Morgenimpuls mit Schwester Katharina

Lassen wir die Sehnsucht nach Gott in uns wirken

Anfang Dezember habe ich eine Amaryllis geschenkt bekommen. Also ich wusste es nur, weil ein hübscher Anhänger daran war, auf dem der Name der Pflanze stand. Äußerlich war davon nichts zu erkennen. Es war eine rote Wachskugel auf einem hässlichen Drahtständer und oben war die Wachsschicht kreisrund offen und es war zu sehen, dass da abgeschnittene Blätterkanten herauslugten.

"Auf keinen Fall gießen", stand auf dem Anhänger und ich dachte, du arme Zwiebel.

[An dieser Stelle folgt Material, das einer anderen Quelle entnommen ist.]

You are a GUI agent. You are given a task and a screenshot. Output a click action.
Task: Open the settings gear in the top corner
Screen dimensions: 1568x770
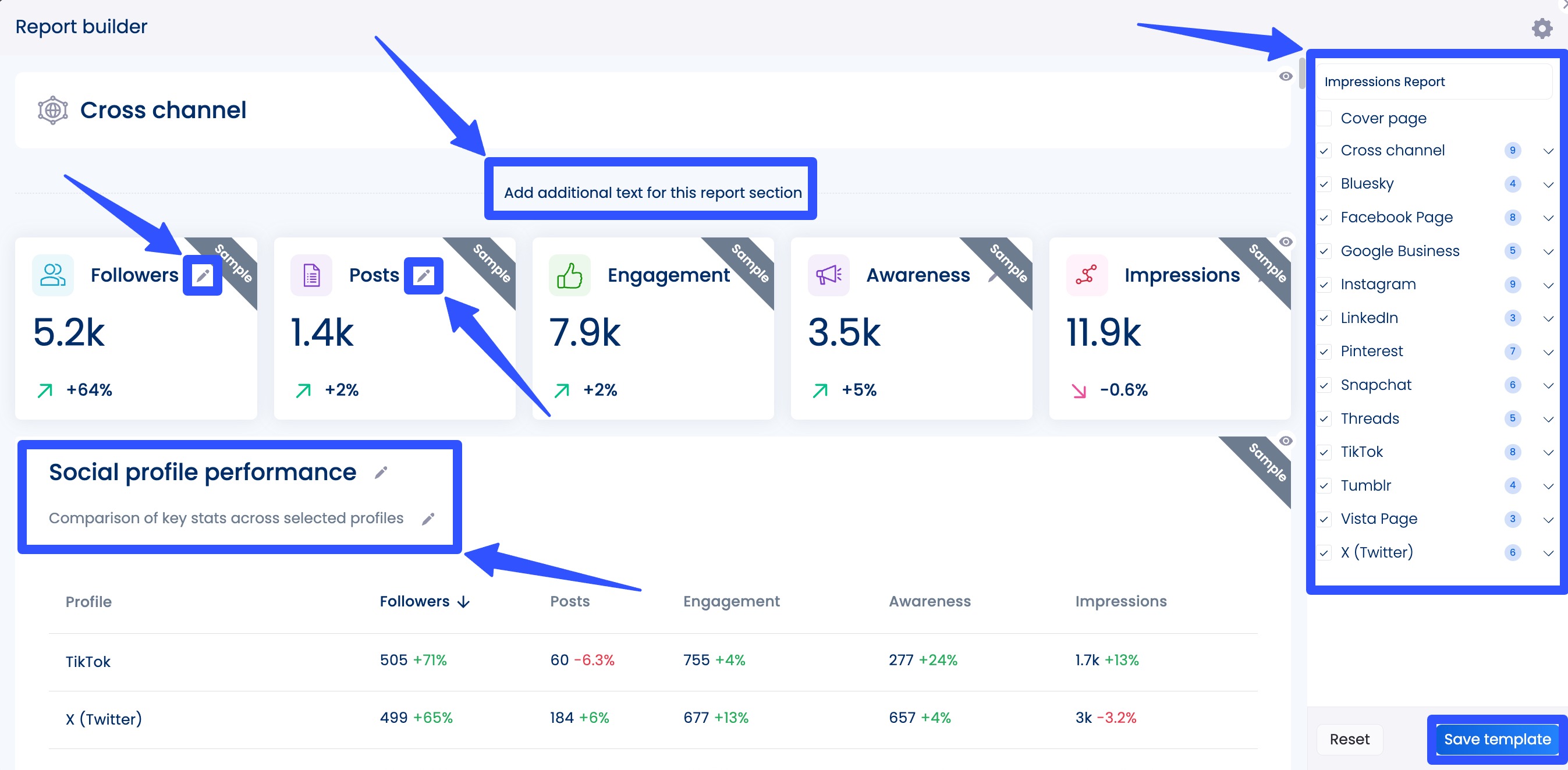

Jetzt bist du in eine Wachshülle gequetscht und ich darf dich nicht mal mit Wasser erquicken. Aber jetzt, nach 56 Tagen ohne jede Wasser- oder Düngerzufuhr, ist ein halber Meter hoher und dicker Stängel gewachsen und die Knospe, die sich entwickelt hat, wird dicker und dicker und wird in den nächsten Tagen aufspringen und blühen und ich freue mich sehr darauf. Aber es beschäftigt mich schon, dass quasi in der Blumenzwiebel alles angelegt und vorbereitet ist, damit sie ohne alles Zutun wachsen und blühen kann.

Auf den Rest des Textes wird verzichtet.